By CEIBS Associate Professor of Management Terence Tsai, Researchers Zhang Yunlu and Chen Lujie, and Research Assistant Liu Jie

 

Corporate social responsibility (CSR) is increasingly becoming an issue of great concern and, as a result, more and more CSR-related guidelines have been rolled out internationally even as legislation and regulations are being effectively improved in China. Meanwhile, different coalitions, codes of conduct, assessment methods and investment standards have been provided for companies. But even though the concept of CSR is widely recognised across the globe, there is still no consensus on what CSR is, what it covers, and how it is to be applied. This despite the fact that research has been carried out, in different countries, on CSR and related fields.

According to the school of classical economics, a company’s sole task is to seek maximum profit through legal means. Within that framework, a company – by nature – pursues economic gains, by which it is judged successful or not, and doesn’t seem to care about its social responsibility. However, with the development of social production and the rapid increase in the number and size of companies, the “stakeholder theory” has received much attention and has been a focus of research. In fact some researchers have put forward innovative views about CSR.

CSR-related research has had a significant influence on CSR practices. In an attempt to summarise international trends in CSR research, we have selected representative content from the voluminous research literature produced over the past few years.

Trend 1: Companies made less vulnerable thanks to CSR

During the unprecedented worldwide economic downturn that resulted from the financial crisis ten years ago, companies that had put more effort into performing social responsibility were less vulnerable to the setback.
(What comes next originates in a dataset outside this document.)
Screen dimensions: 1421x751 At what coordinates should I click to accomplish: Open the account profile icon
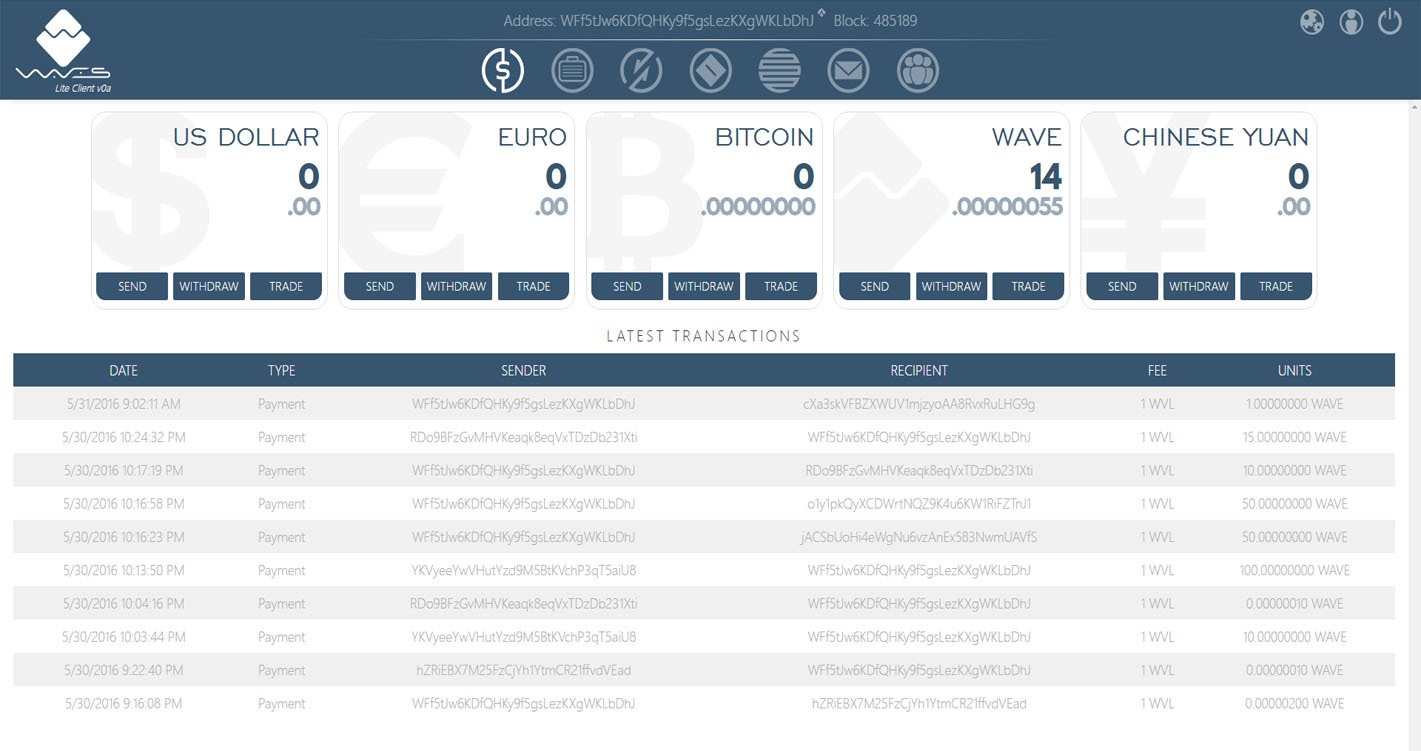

According to a survey by three researchers from the United States and Britain (Lins, Servaes & Tamayo, 2017), during the financial crisis of 2008 – 2009, stock returns of companies with higher social capital (or more commitment to social responsibility) were generally 4 to 7% higher than those of companies with lower social capital. They made the discovery by selecting and comparing the August 2008 – March 2009 CSR data of 1,673 non-financial companies, based on social capital theory and relevant research. In the recovery period after the financial crisis, however, the perceived CSR performance didn’t seem to be related to stock returns. Overall, companies that enjoy more social capital due to more CSR commitment have a clear advantage when general corporate trustworthiness tends to be challenged. Under the normal scenario, on the other hand, the value of a company’s social capital is already embodied in its stock price. This discovery also shows that a company with a higher CSR rating usually has better profitability in a financial crisis, which means that a company must be mindful of building up its social capital in order to defend itself against possible turbulence from the outside.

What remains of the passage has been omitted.